*** Opening of MATERIAL SUPPLIED ***
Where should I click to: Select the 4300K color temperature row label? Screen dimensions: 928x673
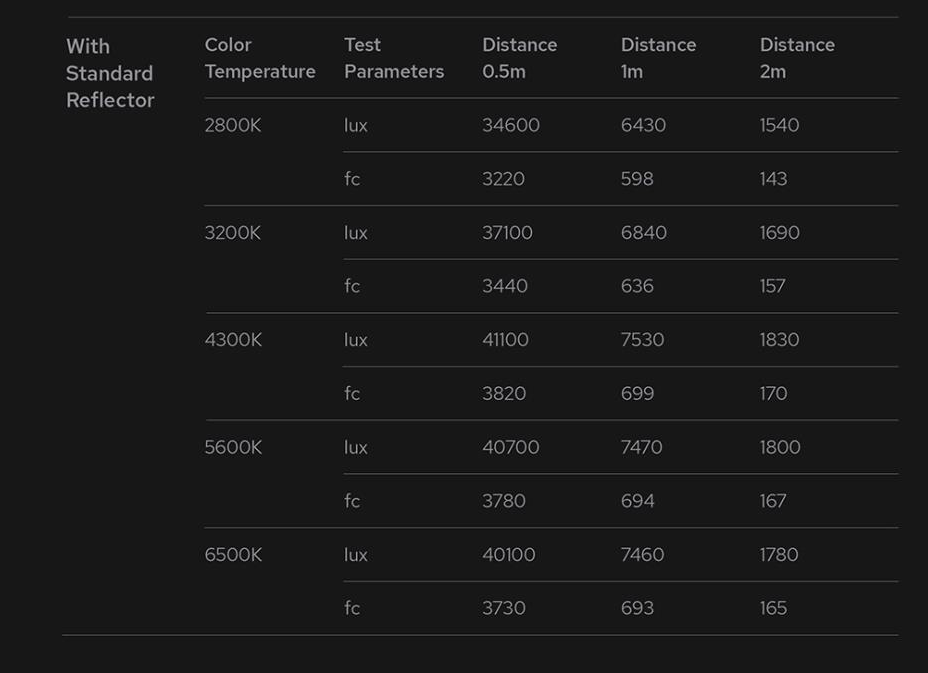tap(233, 340)
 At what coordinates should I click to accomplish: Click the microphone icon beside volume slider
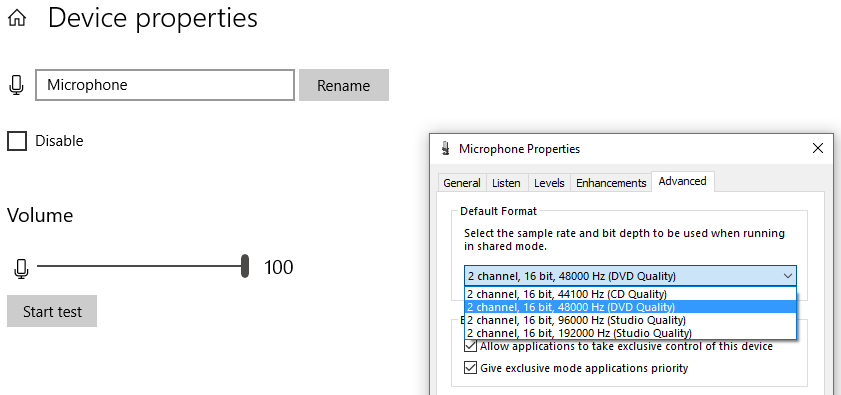coord(21,268)
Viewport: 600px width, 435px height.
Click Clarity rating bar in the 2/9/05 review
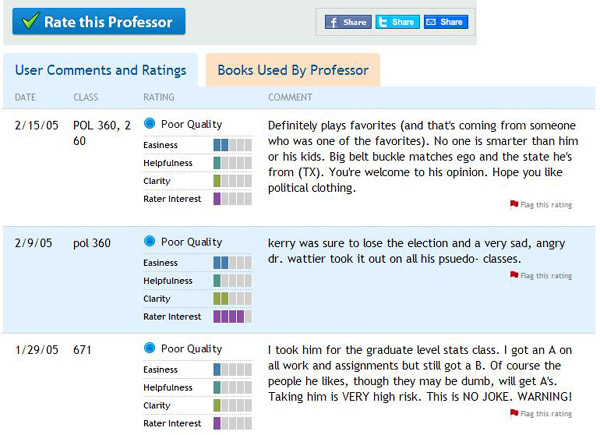233,298

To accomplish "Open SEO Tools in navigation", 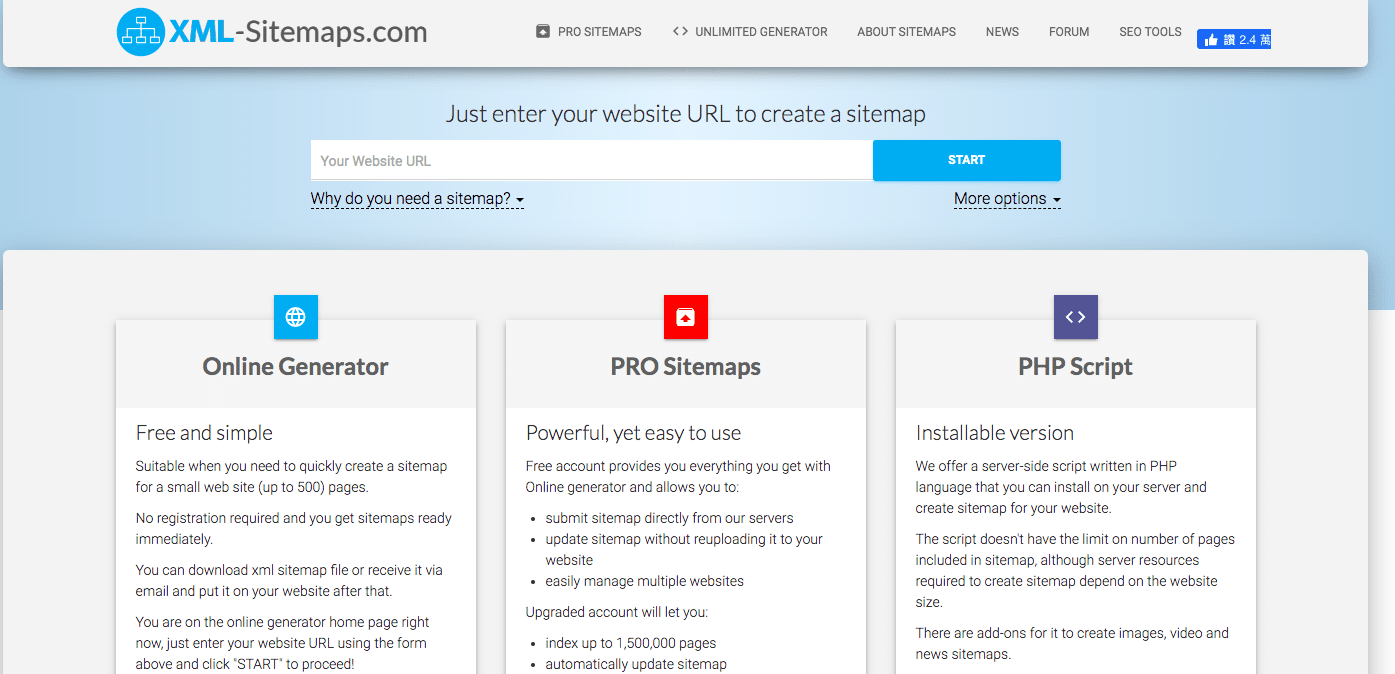I will (1150, 32).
*** Close of MATERIAL SUPPLIED ***
_WORK REQUIRED:_ Could you repeat, exactly and with nothing added, the lines from the top of the entries above through the line that holds "Viewport: 600px width, 435px height.", leaving out any pictures?

_RESULT:_
Where should I click to: Select the 4300K color temperature row label? Screen dimensions: 928x673
tap(233, 340)
 At what coordinates should I click to accomplish: Click the microphone icon beside volume slider
coord(21,268)
Viewport: 600px width, 435px height.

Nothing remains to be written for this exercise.